Délitement, décadence : du virtuel au fictif
 
Même si tout est dans tout, et qu’une vision globale s’impose pour se mettre à distance et qu’il est préférable, pour tenter de comprendre des situations que nous vivons, situations toujours plus complexes, de s’en remettre au prisme de la systémie, l’actualité nous engourdit dans un grand fourre-tout des plus confus nous contraignant à séparer des liens fortuits qui se sont tissés au mépris de toute approche un tant soit peu rigoureuse.
 
Un grand pot commun, un fourzytou, une cuisine de bas étage, contraire à notre patrimoine gastronomique, a envahi les cuisines médiatiques, au risque d’une indigestion généralisée.
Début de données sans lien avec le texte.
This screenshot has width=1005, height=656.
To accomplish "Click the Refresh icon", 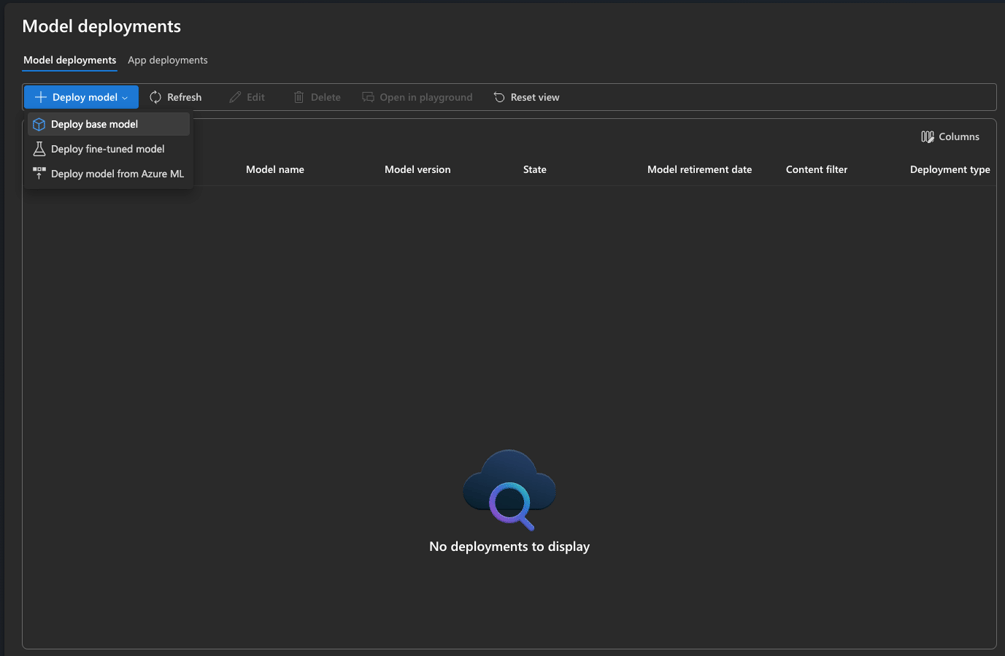I will click(x=155, y=96).
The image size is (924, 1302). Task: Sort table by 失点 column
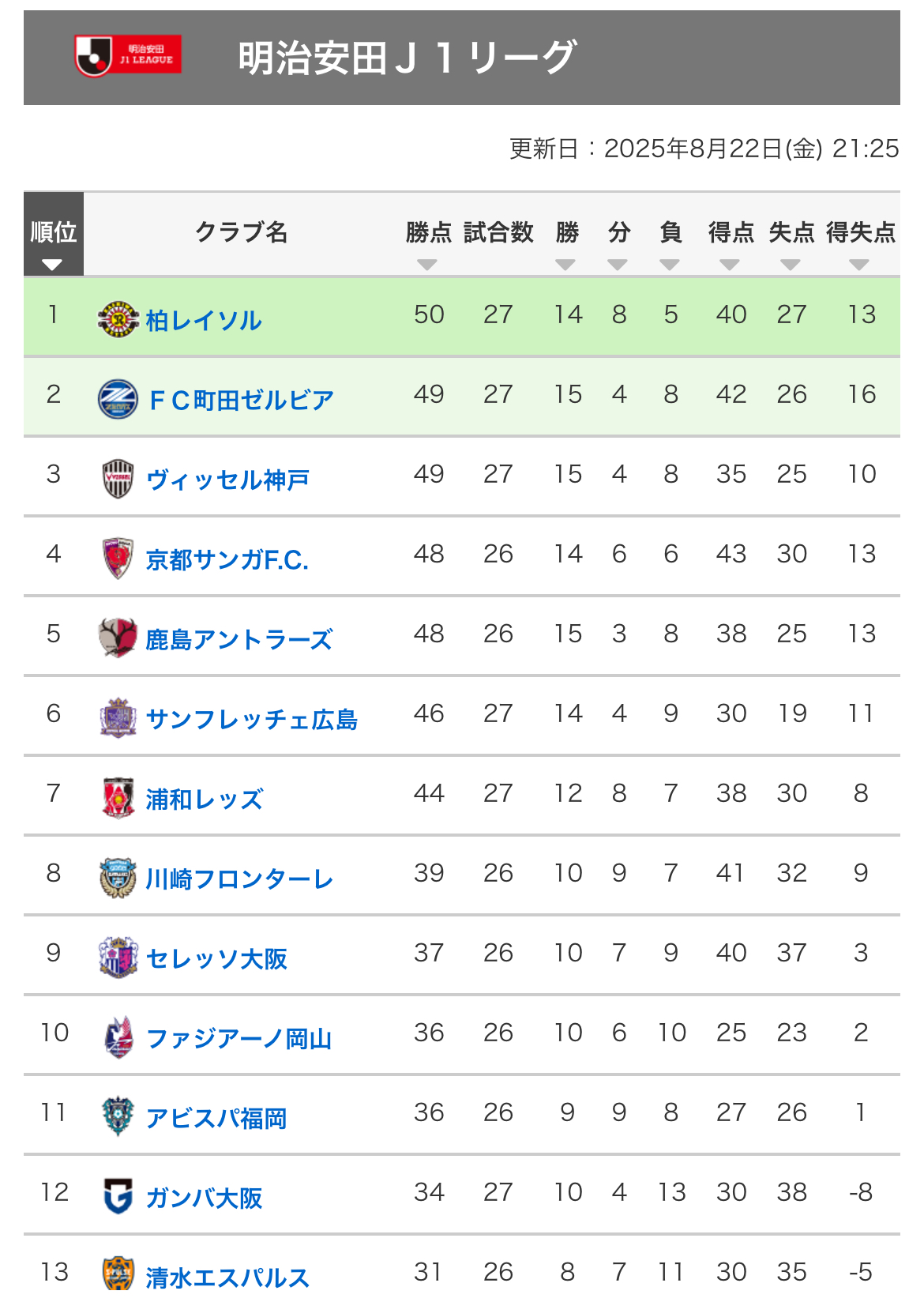[x=791, y=232]
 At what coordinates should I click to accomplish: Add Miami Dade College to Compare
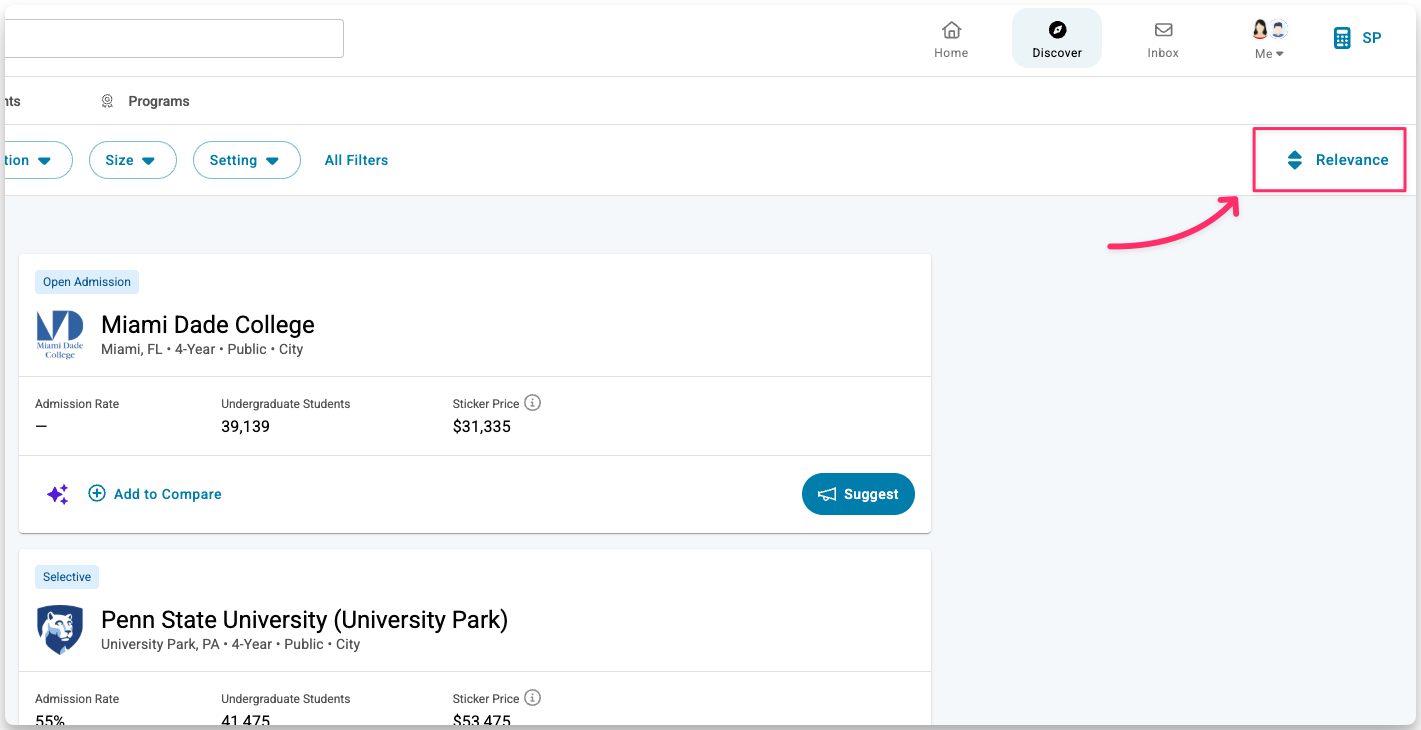155,494
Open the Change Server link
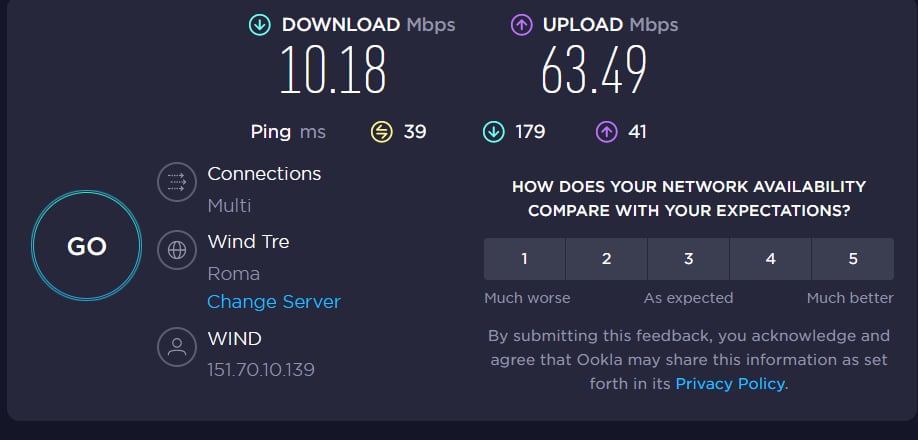The width and height of the screenshot is (918, 440). (x=273, y=302)
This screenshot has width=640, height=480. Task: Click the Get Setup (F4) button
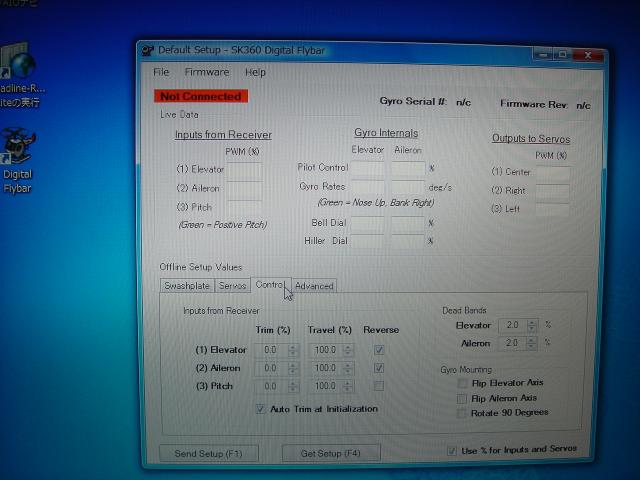(x=330, y=453)
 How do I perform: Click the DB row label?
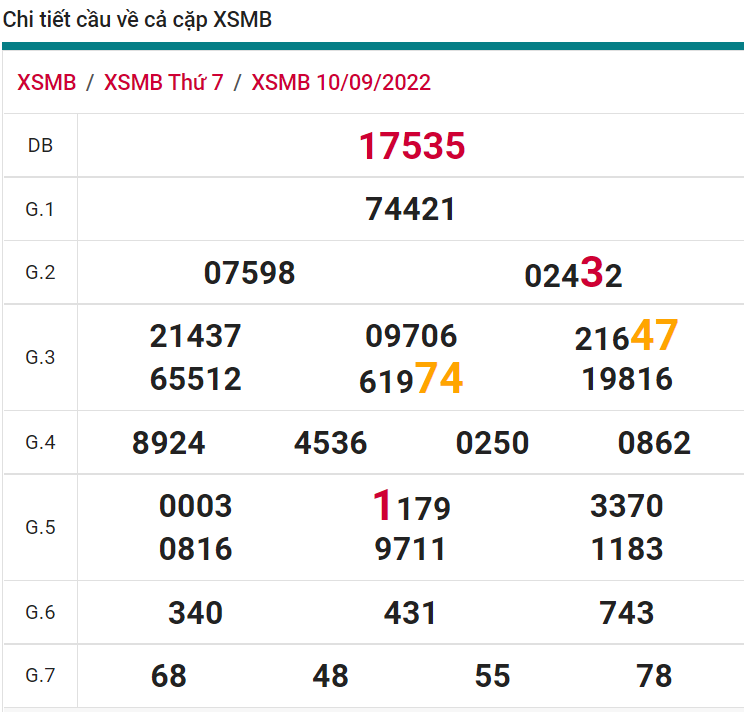(40, 146)
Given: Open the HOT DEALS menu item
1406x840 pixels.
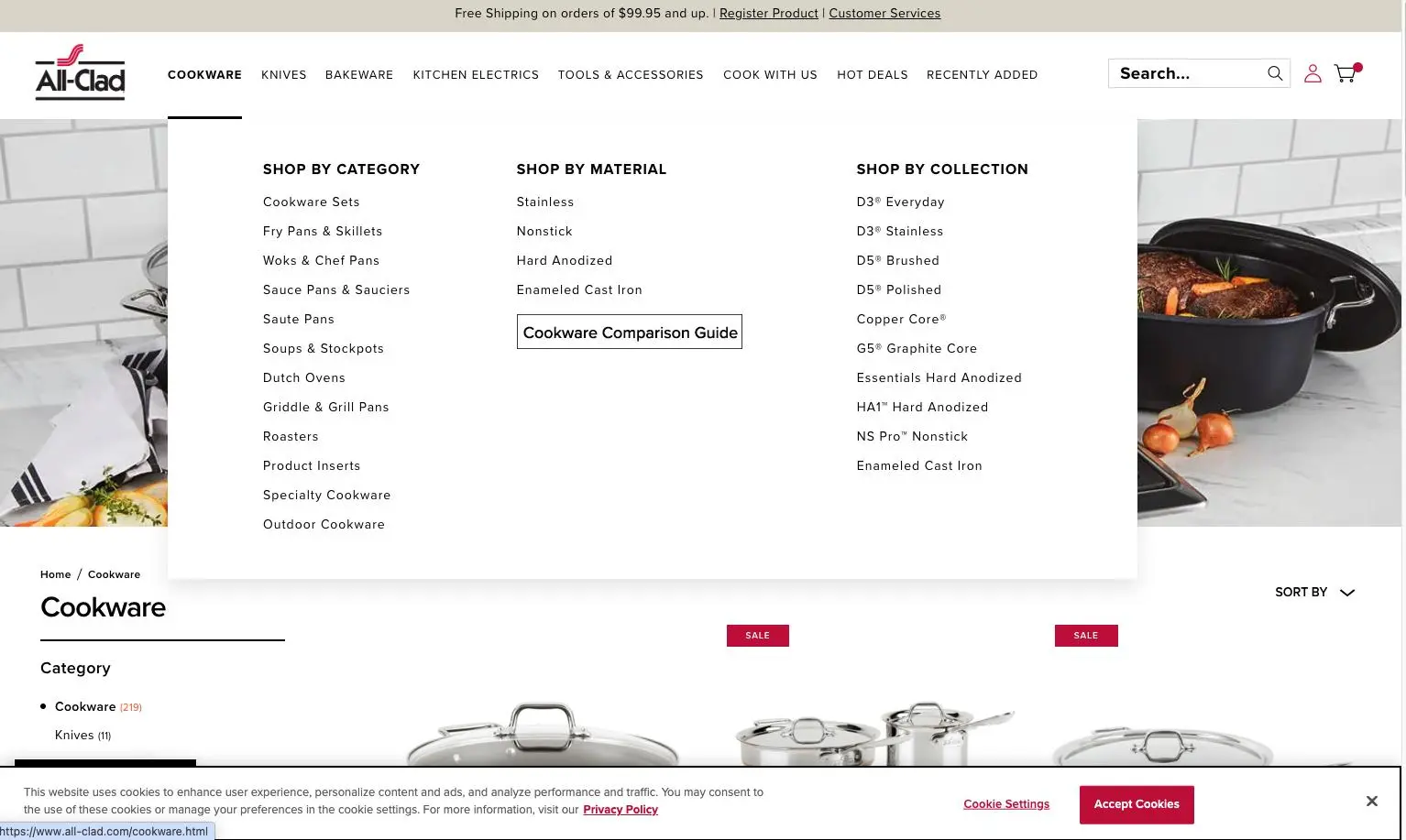Looking at the screenshot, I should click(x=872, y=74).
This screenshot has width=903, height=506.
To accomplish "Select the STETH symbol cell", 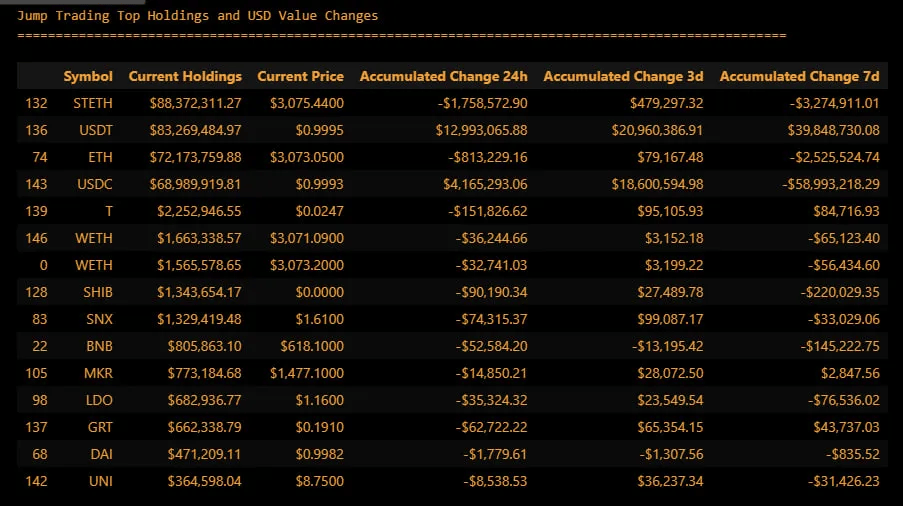I will 93,103.
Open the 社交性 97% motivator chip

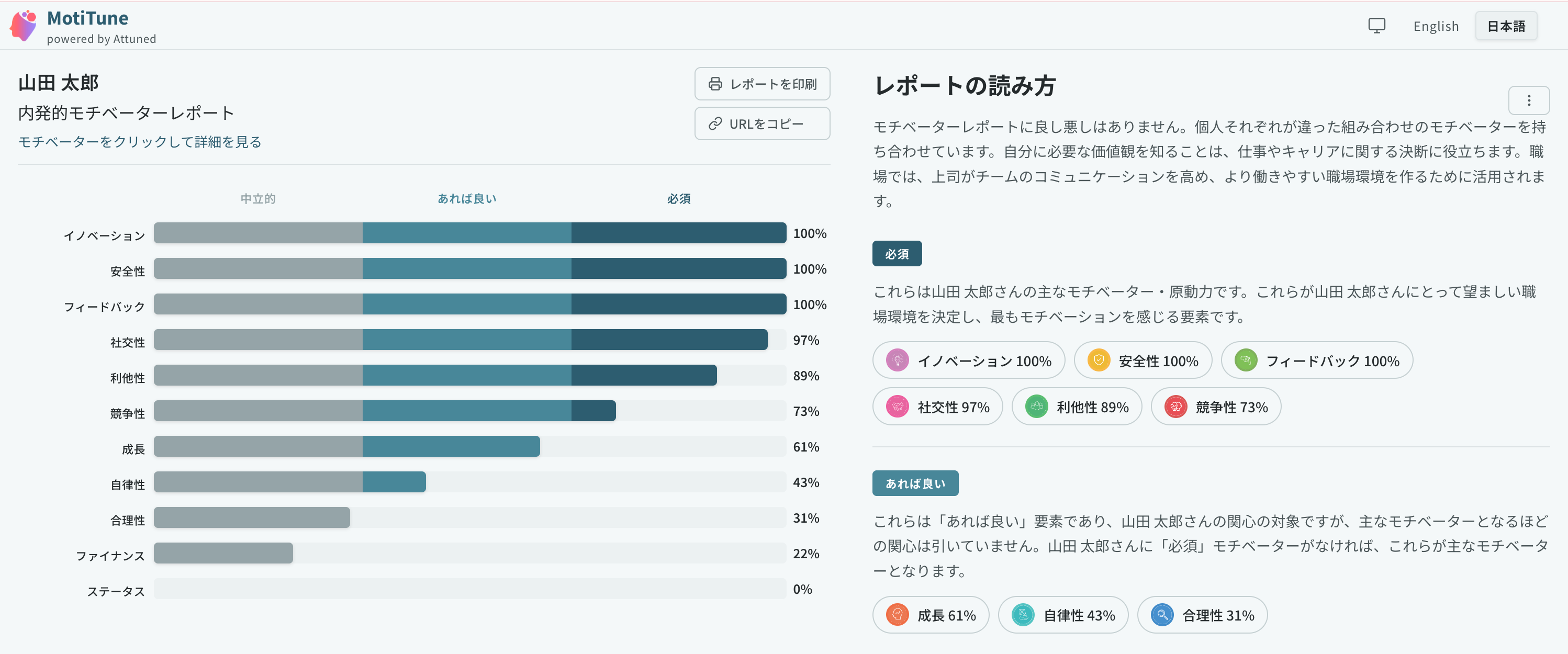click(x=937, y=407)
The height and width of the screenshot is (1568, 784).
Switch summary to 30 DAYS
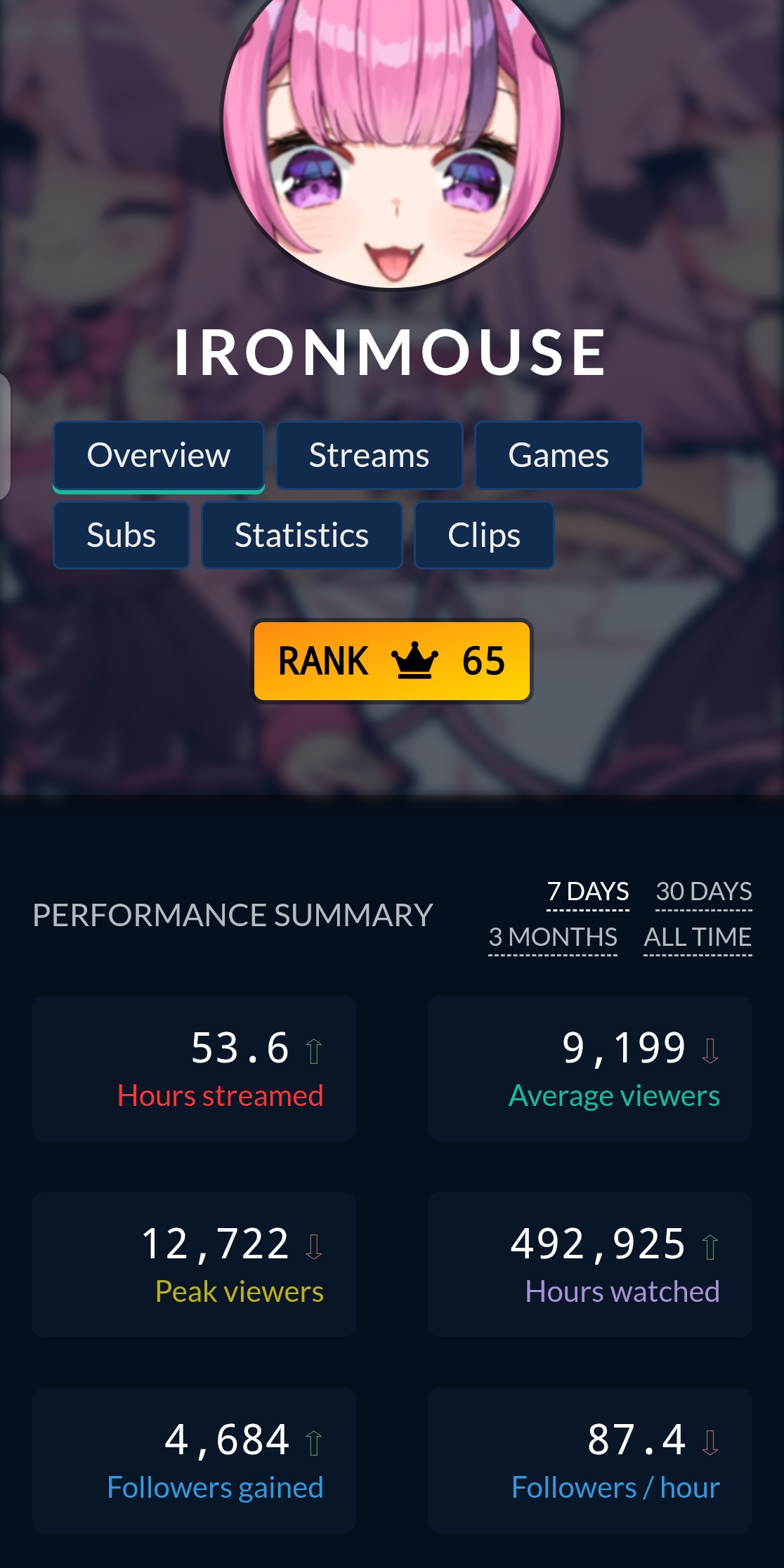704,892
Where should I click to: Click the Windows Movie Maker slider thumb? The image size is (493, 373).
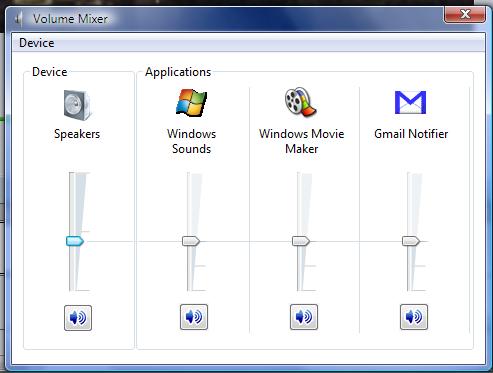pos(301,241)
Certains ingrédients sont pourtant nobles au bon fumet, quand d’autres sentent le relent, la pourriture de vieux grimoires que l’on pensait à jamais d’un temps révolu. Tout a été mis au même plan : l’Etat, les politiques publiques, les personnages politiques, la chose publique... provoquant le rejet en bloc de tout ce qui relève pourtant des fondements et des fondamentaux du vivre ensemble. Le vivre ensemble serait condamné, le repli sur soi privilégié. Pour reconstruire sur des bases saines, il va falloir détricoter l’ouvrage qui s’est enlaidi au fil du temps et des événements plus récents.Et pourtant, les atermoiements ne viennent pas toujours là où il serait légitime de les attendre. Derrière la question des emplois fictifs, des indemnités de licenciement pour du non-emploi… se cache la partie immergée des collusions d'intérêt, faisant du politique le vassal d’une basse opération de raquette sur le bien commun.
 
Ce bien commun est devenu la propriété du délégataire de l’expression citoyenne auprès de laquelle, il n’a point de compte à rendre. Dormez bonnes gens ! La situation est suffisamment délétère pour que cette appropriation illégitime concerne également l’Etat. L’Etat c’est moi pourrait s’époumoner plus d’un prétendant à la plus haute magistrature. La main gauche de l’Etat : l’Etat social est mutilée, elle n’a jamais été autant affaiblie. Dans l’incapacité à avoir soufflé sur les bougies d’un anniversaire important pour la sécurité sociale, on se plaît à imaginer d’autres solutions, considérant de fait que cette ère est d’ores et déjà révolue, appartenant au musée de l’histoire ; même si ce que l’on imagine est digne d’intérêt à condition que l’on se soit évertué à faire fonctionner correctement nos constructions sociales qui ont pourtant su faire face à de nombreuses épreuves. Ces constructions sociales seraient dispendieuses, d’un autre temps à jamais désuet. Alors que nous pensions avoir tourné le dos résolument au XIX° siècle avec ses cortèges de souffrances et d’inégalités sociales, nous nous plaisons au demi tour en arrière toute. Il suffit de se revendiquer du principe de modernité et de clamer en marche. Nous avons alors le choix entre la féodalité et ses privilèges et privilégiés ou la modernité de l’épanouissement de l’individu qui aspire à faire Start up et devenir milliardaire.
 
Quelle idée de vouloir retourner la table et faire table rase et se lancer en double saut (sot) périlleux dans une aventure dont l’histoire nous apprend que les issues ne sont pas des plus heureuses. Les outils, les instances, les cadres sont là, mais il convient de s’en saisir, les faire vivre et accepter le regard citoyen et la place de celui-ci dans les choix autour desquels, il convient de délibérer en toute sérénité.
 
Il y a cependant un point dur, une dernière réminiscence de la féodalité à faire tomber, évitons que cela se fasse dans la violence, sur la place de la Nation, le Président et les présidentielles et les débats primaires qui ont précédé.
 
La politique rabaissée au choix d’un homme ou d’une femme à qui l’on remet les clés de l’Elysée doit résolument appartenir à un passé royal, mais certainement pas républicain. Il est urgent de réinvestir le Politique et laisser la politique à la cour des prétendants aux plus hautes fonctions, même si ces dernières sont virtuelles ou fictives.